Amaranta Remedios said:


> Domyślam się, że chodzi o przymiotnik utworzony od nazwy miasta Chicago. Chicago to w pewnym sensie wyraz obcy, nieodmienny. W takim przypadku nie sądzę, że możliwe jest stworzenie słowa 'chicagowski', nieładnie to brzemi Powiedziałabym: pochodzący z Chicago, lub wywodzący się z Chicago.
> 
> Amaranta


Przymiotnik już od jakiegoś czasu funkcjonuje w polszczyźnie i jest poprawny. 
http://poradnia.pwn.pl/lista.php?id=7349

Tomek


----------



## njumi

A ja zaczynam myśleć, że pierwotna wymowa tego słowa to [czikagoski]. Jestem przekonany, że po angielsku _Chicago_ wymawia się przez [cz], więc trochę dziwne byłoby użycie [sz] - przynajmniej na początku...


----------



## fragile1

Witam, wg mnie chikagowski wymawia sie na zasadzie 'boderowac', i innych tego typu slow, utworzonych dla szybszej komunikacji wsrod polonusow.
Nie zgadzam sie, ze nie mozna takiego slowa uzywac. Jest na polskich mapach slowo Chicago, wymawiane roznie przez "cz" , "sz" bardziej miekko lub twardo. Zgloska "chi" jest dla Polaka trudna do wymowienia i kazdy mowi jak umie.. Ale to jest zywy jezyk i po prostu isnieje, nawet jesli nie zawsze ladnie brzmi. Odmiana nazwy Toronto nie budzi juz takiego zgrzytu dla ucha i spokojnie mozna powiedziedziec torontanski, czy inne nowojorski, londynski itd. Wydaje mi sie, ze po pierwsze jest to kwestia osluchania i ew. ewoluowania jezyka.
Hiper-poprawnie brzmi: pochadzacy z Chicago, tylko niewielu ludzi takiego zwrotu uzywa.


----------



## BezierCurve

W rzeczywistosci oryginalna wymowa Chicago nie ma nic wspolnego z "cz" (tʃ): /ʃɨˈkɑːɡoʊ/ or /ʃɨˈkɔːɡoʊ/, wiec uzycie "cz" jest nieuzasadnione, jezeli nie brac pod uwage lokalnych wariacji na temat...
Bylbym wiec za "szikagowskim".

EDIT: Wlasnie przyszedl mi do glowy jeszcze Chevrolet i chic, jako wyrazy z podobna wymowa "ch".


----------



## robin74

njumi said:


> Jestem przekonany, że po angielsku _Chicago_ wymawia się przez [cz]

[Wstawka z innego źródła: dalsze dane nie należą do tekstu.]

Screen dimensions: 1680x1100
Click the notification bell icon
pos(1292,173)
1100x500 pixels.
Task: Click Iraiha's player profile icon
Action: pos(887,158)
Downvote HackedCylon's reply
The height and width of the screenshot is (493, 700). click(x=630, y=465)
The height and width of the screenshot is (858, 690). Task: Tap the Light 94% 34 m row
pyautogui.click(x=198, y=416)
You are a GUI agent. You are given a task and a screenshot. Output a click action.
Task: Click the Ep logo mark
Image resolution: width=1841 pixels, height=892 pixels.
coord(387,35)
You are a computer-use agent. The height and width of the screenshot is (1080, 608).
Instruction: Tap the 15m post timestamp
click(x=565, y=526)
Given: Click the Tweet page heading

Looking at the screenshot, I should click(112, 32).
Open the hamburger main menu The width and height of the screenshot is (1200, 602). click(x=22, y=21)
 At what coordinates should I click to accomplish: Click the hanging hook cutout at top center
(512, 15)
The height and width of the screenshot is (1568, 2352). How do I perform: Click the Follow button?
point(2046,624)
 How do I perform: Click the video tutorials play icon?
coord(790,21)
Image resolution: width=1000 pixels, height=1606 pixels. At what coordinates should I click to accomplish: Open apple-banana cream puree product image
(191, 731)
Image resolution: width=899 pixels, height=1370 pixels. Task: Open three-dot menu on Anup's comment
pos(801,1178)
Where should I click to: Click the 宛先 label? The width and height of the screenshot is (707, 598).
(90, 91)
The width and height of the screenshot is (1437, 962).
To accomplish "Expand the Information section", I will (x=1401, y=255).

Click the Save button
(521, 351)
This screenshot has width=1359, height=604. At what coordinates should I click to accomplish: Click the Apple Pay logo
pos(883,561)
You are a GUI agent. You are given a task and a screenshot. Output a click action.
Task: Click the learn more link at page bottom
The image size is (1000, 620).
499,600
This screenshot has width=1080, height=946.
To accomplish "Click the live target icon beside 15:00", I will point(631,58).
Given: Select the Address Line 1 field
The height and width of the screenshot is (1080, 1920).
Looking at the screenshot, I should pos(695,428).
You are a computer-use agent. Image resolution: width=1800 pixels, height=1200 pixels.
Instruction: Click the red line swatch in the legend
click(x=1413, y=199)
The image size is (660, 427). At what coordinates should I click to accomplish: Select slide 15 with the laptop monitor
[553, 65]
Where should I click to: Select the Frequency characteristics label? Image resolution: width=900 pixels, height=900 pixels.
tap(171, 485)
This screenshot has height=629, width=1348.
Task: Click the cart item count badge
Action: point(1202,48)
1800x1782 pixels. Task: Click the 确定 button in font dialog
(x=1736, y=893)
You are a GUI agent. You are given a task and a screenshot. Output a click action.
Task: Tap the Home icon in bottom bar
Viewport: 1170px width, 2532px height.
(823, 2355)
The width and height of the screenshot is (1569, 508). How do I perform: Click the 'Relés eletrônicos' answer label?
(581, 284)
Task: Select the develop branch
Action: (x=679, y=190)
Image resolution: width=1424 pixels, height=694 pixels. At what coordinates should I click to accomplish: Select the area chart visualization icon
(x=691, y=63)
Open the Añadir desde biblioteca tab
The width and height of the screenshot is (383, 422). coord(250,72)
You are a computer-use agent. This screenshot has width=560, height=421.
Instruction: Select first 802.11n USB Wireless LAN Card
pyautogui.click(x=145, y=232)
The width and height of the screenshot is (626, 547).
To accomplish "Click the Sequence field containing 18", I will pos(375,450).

Niesłusznie. Tylko i wyłącznie przez [sz].


----------



## audiolaik

Witam,

Wersja [czikagowski] nieodparcie kojarzy mi się z polonią mieszkającą w USA. (Najczęściej dotyczy to osób, które raczej nie posługują się językiem angielskim na co dzień. Z drugiej strony to może tylko moje błędne odczucie/wrażenie.)


----------



## Piotr_WRF

Zarówno _chic_ jak i _Chevrolet_ są pochodzenia francuskiego, więc nic dziwnego, że _ch_ jest wymawiane jak polskie /sz/. Według Wikipedii także nazwa Chicago jest oparta o francuską wymowę indiańskiej nazwy tego regionu, stąd wymowa przez /sz/.


----------



## njumi

robin74 said:


> Niesłusznie. Tylko i wyłącznie przez [sz].



Trochę to dziwne, bo parę tygodni temu w rozmowie z rodowitym mieszkańcem Chicago - nazwę swojego miasta wymawiał przez [cz]. Dla pewności spytałem go jak się powinno wymawiać i czy aby nie wymawia się przez [sz] i zapewnił mnie, że tak jak słyszałem tak się wymawia.


----------